The director has equal praise for Daveigh Chase, the young actress who plays Samara, the girl who holds the key to the mystery of "The Ring." "Daveigh is great. We were so lucky to find such talented young actors with whom you could talk openly about not only the internal mechanisms of their characters, but what we were trying to achieve with them in the context of the story."

Rachel and Noah's desperate search for the answers that might save their lives and the life of Aidan eventually leads them to Samara's last living connection to the world: her father, Richard Morgan, played by veteran, award-winning actor Brian Cox. "From the very start, I had Brian Cox in mind for the role. I couldn't imagine the part being played by anyone else," Verbinski states.

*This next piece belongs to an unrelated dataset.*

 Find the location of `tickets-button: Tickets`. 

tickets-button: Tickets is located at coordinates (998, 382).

Like his fellow actors, Brian Cox was captivated by the screenplay. "I thought it was a great yarn, a real page turner," he remarks. "I was intrigued by it, by where it was going·the twists and turns in the story. That's basically what makes a good script in my opinion."

Although Richard Morgan parts with little information, Cox felt he understood what had brought his character to the point at which Rachel and Noah find him. "He is a tragic character. He's a man who has lost everything in life. Now, he seems to be rattling around on his ranch, which was once a horse ranch, but is no longer for reasons you'll come to understand. He lives in a sort of half-dead world, a man who has been left behind by terrible events."

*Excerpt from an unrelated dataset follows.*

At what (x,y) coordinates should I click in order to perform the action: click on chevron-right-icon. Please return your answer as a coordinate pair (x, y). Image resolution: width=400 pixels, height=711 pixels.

Clues to those terrible events are buried in the haunting images burned into the mysterious videotape that leads those who view them to their own horrifying end. Rachel Keller comes to know all too well that the video brought her niece Katie, played by Amber Tamblyn, to her death. And while she never watched the tape, being a witness to Katie's unspeakable final moments drives her best friend Becca, played by Rachael Bella, to a mental ward.

For Gore Verbinski, one of the first and most daunting challenges was to create the ominous videotape that is at the center of "The Ring." "The tape had to serve two functions," he notes. "It had to contain clues to its origin and to understanding why it was created. As abstract as it appears at first viewing, as you progress, those images have to have a reason to be. The video also had to be bizarre, to shock you without seeming to have been designed to do so. That's a tricky thing to do. I started with some of the key images from the Japanese film, because when you remake a movie, you want to keep the great moments from the original. Then, for me personally, I drew on what scared me, my own kind of horrors, and tried to include them in a way that was compelling, but could also make sense from the perspective of the person who made the video."